Page extract »
----

[INT. MAGNUS INSTITUTE, ARCHIVES]
[TAPE CLICKS ON.]
[Some papers rustle.]
BREEKON
(low, dark) Don’t say a word.
[More rustling. The door opens, and the Archivist comes in.]
BASIRA
John. Don’t turn on the light. Go get Melanie, quickly.
ARCHIVIST
It’s alright, Basira, I know he’s here.
BASIRA
So what are you doing?
ARCHIVIST
I imagine he’s here to deliver something. Thought it might need signing for.
BREEKON
That’s right. Just wanted to – to drop off a package.
BASIRA
Right, look, what the hell is this? Did you bring him here?
ARCHIVIST
No.
BASIRA
Is he here for revenge?
ARCHIVIST
I don’t – I don’t know. Ask him.
BASIRA
Like he’s going to answer me.
ARCHIVIST
Fine. (inhale)
(to Breekon) Are you here for revenge?
[As he asks the question, a static builds in the background; this is compulsion in effect.]
BREEKON
(heh) Yeah. Just like when we… when I fed the copper to the pit.
[Basira bristles with an incensed breath.]
ARCHIVIST
Easy, Basira.
[The static gets stronger. A low rumbling begins to accompany it.]
ARCHIVIST
What pit.
BREEKON
In here.
[He knocks twice against Breekon and Hope’s trademark coffin.]
BREEKON
Realized I’m not tied – to it anymore. Not on my own. Thought you could have it. Pay your respects like –
BASIRA
Daisy’s in there.
BREEKON
That’s its name? Then sure, ‘t’s in there, whatever’s left. Find out if you like.
ARCHIVIST
Would you please drop that ridiculous voice?
BREEKON
(terrible Russian accent) Apologies. Is preferred like so?
ARCHIVIST
Christ, that’s worse.
[Breekon laughs, still in the “accent.”]
ARCHIVIST
(with compulsion) What is your real voice?
[Breekon laughs again, back to the original voice, though not as darkly intoned.]
BREEKON
Nikola said you were funny. Didn’t believe it.
BASIRA
What do you want? Why are you here?
[Silence. The Archivist sighs.]
ARCHIVIST
(with compulsion) Why are you here?
BREEKON
Dunno.
(pause) ‘S not right, on my own. Not right. No point in doing it on my own. Don’t know what happens now. (pause) Thought I might kill you. Missed my chance. Thought I might just deliver something. So here’s a coffin.

----

[Word and element pointing entries]

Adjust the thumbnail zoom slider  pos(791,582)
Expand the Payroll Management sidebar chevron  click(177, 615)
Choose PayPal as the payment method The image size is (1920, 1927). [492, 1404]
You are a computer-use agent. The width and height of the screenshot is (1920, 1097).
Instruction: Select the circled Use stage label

----

Set problem »
Using the transcript, mark each statement yes or no and quote the words that decide it: 1. Basira tells John to turn on the light. 2. Breekon knocks twice against the coffin. 3. Breekon says Nikola told him the Archivist was funny.

Finished answer »
1. No: "Don’t turn on the light."
2. Yes: "He knocks twice against Breekon and Hope’s trademark coffin."
3. Yes: "Nikola said you were funny."